• Kutipan Terpilih:
^^^^^^^^

Apalagi, hal tersebut makin diperparah dengan kekalahan Jokowi di wilayah-wilayah yang terkenal memiliki fanatisme dan sentimen Islam yang besar pada pilpres 2019, seperti di provinsi Aceh, Sumatra Barat, Jawa Barat, Nusa Tenggara Barat, hingga Sulawesi Selatan. Terlebih, realitas yang berlaku hingga kini kemudian masih menunjukkan adanya diskursus yang menempatkan rezim pemerintahan Jokowi dengan kelompok-kelompok Islam ke dalam sebuah pertentangan atau antagonisme yang tajam. Salah satunya kemudian dapat dilihat dari masih maraknya penggunaan dikotomi “cebong” dan “kampret” di kalangan masyarakat, sehingga membuat stigma anti Islam dan islamophobia yang disematkan kepada rezim pemerintahan Jokowi masih melekat kuat hingga kini.

Di samping itu, perspektif lainnya yang juga tak kalah mengundang kontroversi kemudian dapat dilihat melalui sebuah karya dari Ben Bland, yang merupakan salah seorang peneliti Lowy Institute yang dalam hal ini merupakan sebuah lembaga think thank yang bermarkas di Sydney, Australia. Karya fenomenal tersebut berjudul “Man of Contradictions: Joko Widodo and the Struggle to Remake Indonesia”. Dalam karyanya tersebut, Bland kemudian menganggap bahwa rezim pemerintahan Jokowi tengah diwarnai oleh berbagai kontradiksi dari sejumlah kebijakan yang diterapkan dari mulai yang berkaitan dengan rencana pemindahan ibukota negara hingga manajemen penanganan terhadap pandemi Covid-19. Bahkan, Bland juga tak segan memandang sosok Jokowi hanya sebagai seorang “walikota” yang tinggal di Istana Presiden karena merujuk pada berbagai sikap dan kebijakan yang ditonjolkan olehnya selama memerintah sebagai presiden.

Alhasil, hal-hal tersebut yang mungkin membuat Bland beranggapan bahwa Jokowi telah terbelenggu dengan posisinya, sehingga menjadikan dirinya relatif sulit untuk menepati berbagai janji kampanye yang telah disampaikan sejak pilpres 2014 maupun pilpres 2019.

Adapun dalam melihat kecenderungan islamophobia dan wajah otoritarian Indonesia sejak berada di bawah kendali rezim pemerintahan Jokowi, setidaknya tidak dapat dipisahkan dari sejumlah konteks yang berlaku. Salah satunya dapat dilihat pada saat kepulangan Muhammad Rizieq Shihab (MRS) ke Indonesia pada tanggal 9 November 2020 kemarin yang kala itu sempat menjadi sorotan publik. Pasalnya, sosok yang menjadi panutan utama FPI dan sejumlah kalangan Islam lainnya serta merupakan salah satu king maker pada pilkada DKI Jakarta 2017 silam tersebut sejatinya selalu berhasil mencuri perhatian publik dengan berbagai kontroversi yang melekat padanya. Hal itu setidaknya bermula saat mencuatnya kehebohan publik tatkala kepulangan dirinya dari Arab Saudi yang kemudian disambut dengan lautan manusia bak pahlawan yang baru saja pulang dari medan peperangan. Adapun, kehebohan tersebut berlanjut tatkala MRS kemudian berhasil melangsungkan acara pernikahan putri keempatnya pada tanggal 15 November kemarin dengan dimeriahkan oleh ribuan tamu undangan yang hadir. Hingga kemudian, kehebohan lainnya mencuat tatkala terjadinya kasus penembakan terhadap enam orang laskar FPI yang tercatat merupakan bagian dari pengawal pribadi MRS. Alhasil, adanya kehebohan-kehebohan tersebut kemudian direspon oleh pihak kepolisian dengan menetapkan MRS dan lima orang lainnya sebagai tersangka kasus pelanggaran protokol kesehatan.

^^^^^^^^

• Data yang Disediakan:

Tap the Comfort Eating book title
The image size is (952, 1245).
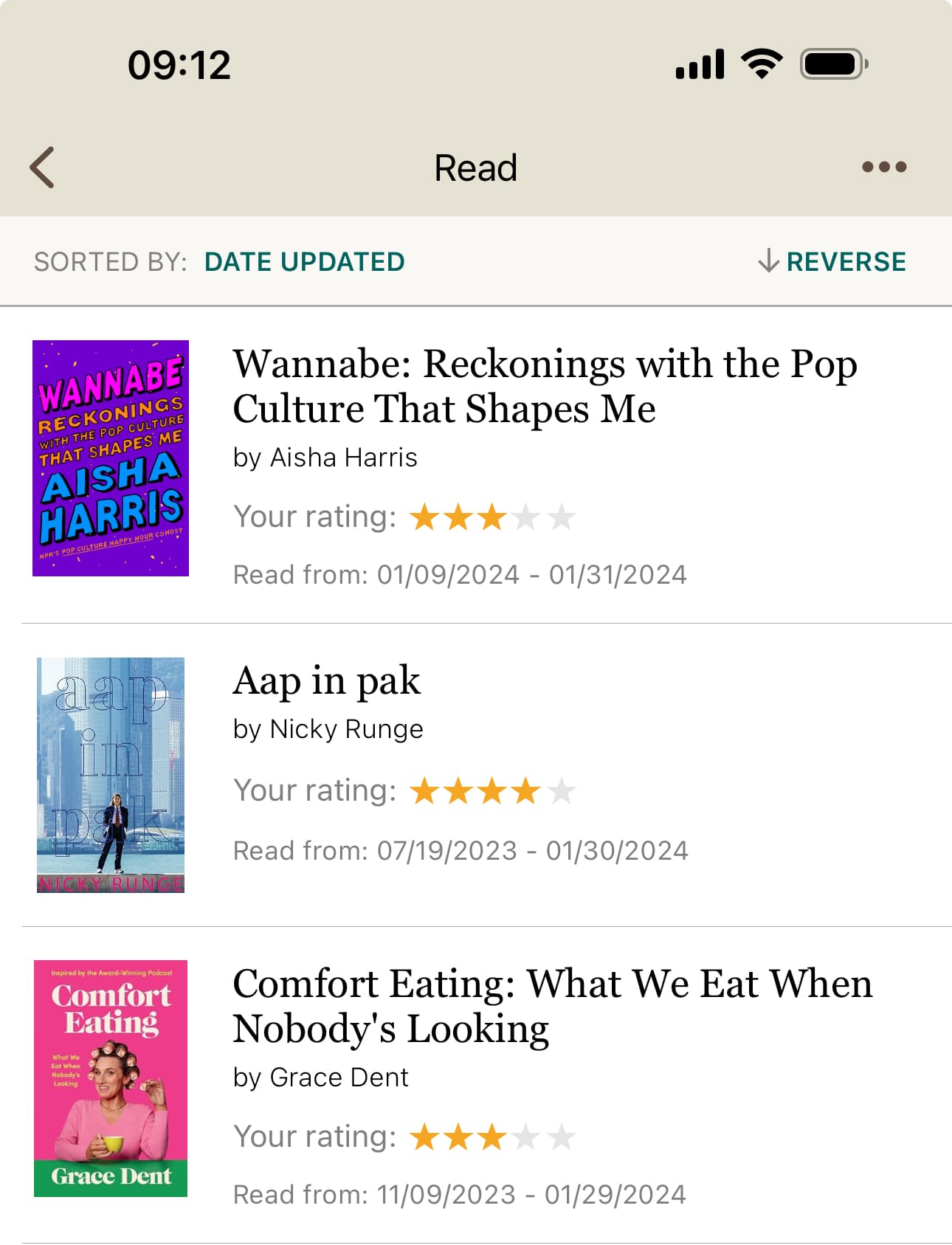click(553, 1006)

^^^^^^^^

• Tugas yang Diminta:
a – Tolong tentukan apakah setiap pernyataan berikut sesuai dengan kutipan tentang pemerintahan Jokowi. Jawab ya atau tidak, lalu kutip kata-kata yang menentukan: (i) Jokowi kalah di Aceh pada pilpres 2019; (ii) Ben Bland adalah peneliti sebuah lembaga yang bermarkas di Jakarta; (iii) Muhammad Rizieq Shihab pulang ke Indonesia pada 9 November 2020.
b – Menurut kutipan tentang pemerintahan Jokowi, mengapa Bland memandang Jokowi hanya sebagai seorang "walikota" yang tinggal di Istana Presiden? Jelaskan dalam satu sampai tiga kalimat.
c – Teruskan kutipan tentang pemerintahan Jokowi, mulai dari kalimat setelah penetapan MRS dan lima orang lainnya sebagai tersangka.

• Jawaban Berurutan:
a –
(i) Ya: "kekalahan Jokowi di wilayah-wilayah yang terkenal memiliki fanatisme dan sentimen Islam yang besar pada pilpres 2019, seperti di provinsi Aceh".
(ii) Tidak: "sebuah lembaga think thank yang bermarkas di Sydney, Australia".
(iii) Ya: "kepulangan Muhammad Rizieq Shihab (MRS) ke Indonesia pada tanggal 9 November 2020".

b – Bland memandang demikian karena merujuk pada berbagai sikap dan kebijakan yang ditonjolkan Jokowi selama memerintah sebagai presiden.

c –
Adanya penetapan tersangka tersebut kemudian menuai protes keras dari elemen-elemen Islam khususnya yang selama ini tercatat sebagai bagian dari pendukung MRS. Mereka kemudian menganggap bahwa penetapan tersangka terhadap MRS dan lima orang lainnya tersebut cenderung bermuatan politis dan terkesan tebang pilih. Apalagi, kasus penembakan terhadap enam orang laskar FPI di kilometer 50 tol Cikampek kemudian turut membuat barisan pendukung MRS makin menggelorakan stigma yang menganggap bahwa rezim pemerintahan Jokowi anti dan represif terhadap Islam.
Terlebih, klimaks dari semua itu akhirnya turut ditandai dengan adanya keputusan bersama yang dikeluarkan oleh sejumlah kementerian, TNI dan POLRI mengenai penetapan FPI sebagai ormas terlarang secara sepihak. Akibatnya, hal tersebut kemudian semakin membuat kesan islamophobia dan wajah otoritarian rezim pemerintahan Jokowi menjadi kian sulit untuk dibendung. Adapun untuk mengatasi hal tersebut, pemerintah khususnya presiden Jokowi setidaknya perlu untuk menyampaikan klarifikasi dan penjelasan yang menyeluruh kepada publik mengenai peristiwa-peristiwa tersebut.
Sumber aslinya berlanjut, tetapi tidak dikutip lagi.